Antisense oligonucleotides targeting exon 11 are able to partially rescue the Neurofibromatosis Type 2 phenotype in vitro

Abstract

AbstractNeurofibromatosis type 2 (NF2) is an autosomal dominant condition caused by loss of function variants in the NF2 gene, which codes for the protein Merlin, and characterized by the development of multiple tumours of the nervous system. The clinical presentation of the disease is variable and related to the type of the inherited germline variant. Here, we tested if PMOs could be used to correct the splice signalling caused by variants at +/-13 within the intron-exon boundary region.
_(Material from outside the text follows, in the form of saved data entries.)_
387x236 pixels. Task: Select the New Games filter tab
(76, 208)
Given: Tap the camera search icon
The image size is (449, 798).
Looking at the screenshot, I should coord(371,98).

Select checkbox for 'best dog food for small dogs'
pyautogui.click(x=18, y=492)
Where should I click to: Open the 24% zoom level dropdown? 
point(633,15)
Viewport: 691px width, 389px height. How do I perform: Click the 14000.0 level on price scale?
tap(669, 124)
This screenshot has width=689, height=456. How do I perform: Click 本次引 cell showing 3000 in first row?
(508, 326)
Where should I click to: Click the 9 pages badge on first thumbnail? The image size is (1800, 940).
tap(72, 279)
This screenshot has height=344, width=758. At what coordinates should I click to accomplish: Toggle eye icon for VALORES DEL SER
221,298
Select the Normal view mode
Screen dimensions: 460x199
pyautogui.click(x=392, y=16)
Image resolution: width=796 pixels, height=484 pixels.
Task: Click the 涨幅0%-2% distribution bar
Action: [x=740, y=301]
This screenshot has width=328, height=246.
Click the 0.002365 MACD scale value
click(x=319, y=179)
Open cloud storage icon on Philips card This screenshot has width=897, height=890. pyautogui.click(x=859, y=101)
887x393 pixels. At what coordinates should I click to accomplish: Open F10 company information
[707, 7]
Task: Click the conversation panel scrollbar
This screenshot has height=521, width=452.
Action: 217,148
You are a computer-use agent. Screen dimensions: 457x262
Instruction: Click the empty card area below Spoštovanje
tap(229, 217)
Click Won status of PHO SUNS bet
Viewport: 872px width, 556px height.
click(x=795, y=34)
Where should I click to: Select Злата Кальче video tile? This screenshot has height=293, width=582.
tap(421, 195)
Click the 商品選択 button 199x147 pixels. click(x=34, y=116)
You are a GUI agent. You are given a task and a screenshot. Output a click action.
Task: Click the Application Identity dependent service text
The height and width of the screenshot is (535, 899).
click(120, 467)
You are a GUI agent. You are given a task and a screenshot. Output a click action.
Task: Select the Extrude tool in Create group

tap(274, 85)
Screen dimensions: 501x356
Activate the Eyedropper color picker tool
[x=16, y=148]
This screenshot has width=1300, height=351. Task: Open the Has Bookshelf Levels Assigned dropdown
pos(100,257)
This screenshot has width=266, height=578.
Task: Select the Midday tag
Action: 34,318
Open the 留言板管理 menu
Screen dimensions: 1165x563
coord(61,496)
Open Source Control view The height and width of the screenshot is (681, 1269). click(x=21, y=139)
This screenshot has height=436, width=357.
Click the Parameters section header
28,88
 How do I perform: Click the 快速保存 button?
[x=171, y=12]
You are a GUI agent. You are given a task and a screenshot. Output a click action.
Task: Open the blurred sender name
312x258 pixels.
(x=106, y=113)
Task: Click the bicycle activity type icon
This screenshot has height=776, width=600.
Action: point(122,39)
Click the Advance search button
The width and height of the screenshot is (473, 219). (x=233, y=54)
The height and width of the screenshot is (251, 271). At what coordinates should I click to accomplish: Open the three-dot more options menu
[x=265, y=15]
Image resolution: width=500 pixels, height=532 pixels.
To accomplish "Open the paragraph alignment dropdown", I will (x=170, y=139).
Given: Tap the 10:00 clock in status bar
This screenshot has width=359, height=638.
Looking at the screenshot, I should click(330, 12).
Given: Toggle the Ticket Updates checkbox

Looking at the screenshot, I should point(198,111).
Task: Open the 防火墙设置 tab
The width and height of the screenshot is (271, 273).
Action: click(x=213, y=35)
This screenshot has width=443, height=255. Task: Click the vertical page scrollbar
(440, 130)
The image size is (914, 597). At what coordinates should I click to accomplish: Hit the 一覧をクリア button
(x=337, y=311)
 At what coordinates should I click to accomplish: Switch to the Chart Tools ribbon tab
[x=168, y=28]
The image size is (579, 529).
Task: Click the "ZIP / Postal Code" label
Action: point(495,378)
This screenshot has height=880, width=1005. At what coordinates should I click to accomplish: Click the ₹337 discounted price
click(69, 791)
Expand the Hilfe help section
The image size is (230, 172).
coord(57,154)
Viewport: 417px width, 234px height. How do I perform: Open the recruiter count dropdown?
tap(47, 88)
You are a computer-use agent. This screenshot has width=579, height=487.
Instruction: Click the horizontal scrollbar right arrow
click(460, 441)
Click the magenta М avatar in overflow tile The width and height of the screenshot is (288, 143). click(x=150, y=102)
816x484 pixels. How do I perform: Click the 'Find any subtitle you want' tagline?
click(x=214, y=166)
Here we show that the PMOs designed for these variants do not constitute a therapeutic approach. Furthermore, we evaluated the use of phosphorodiamidate morpholino oligomers (PMOs) to reduce the severity of the effects of NF2 truncating variants with the aim of generating milder hypomorphic isoforms in vitro through the induction of the in-frame deletion of the exon-carrying variant. We were able to specifically induce the skipping of exons 4, 8 and 11 maintaining the NF2 gene reading frame at cDNA level. Only the skipping of exon 11 produced a hypomorphic Merlin (Merlin-e11), able to partially rescue the observed phenotype in primary fibroblast cultures from NF2 patients, being encouraging for the treatment of patients harbouring truncating variants located in exon 11.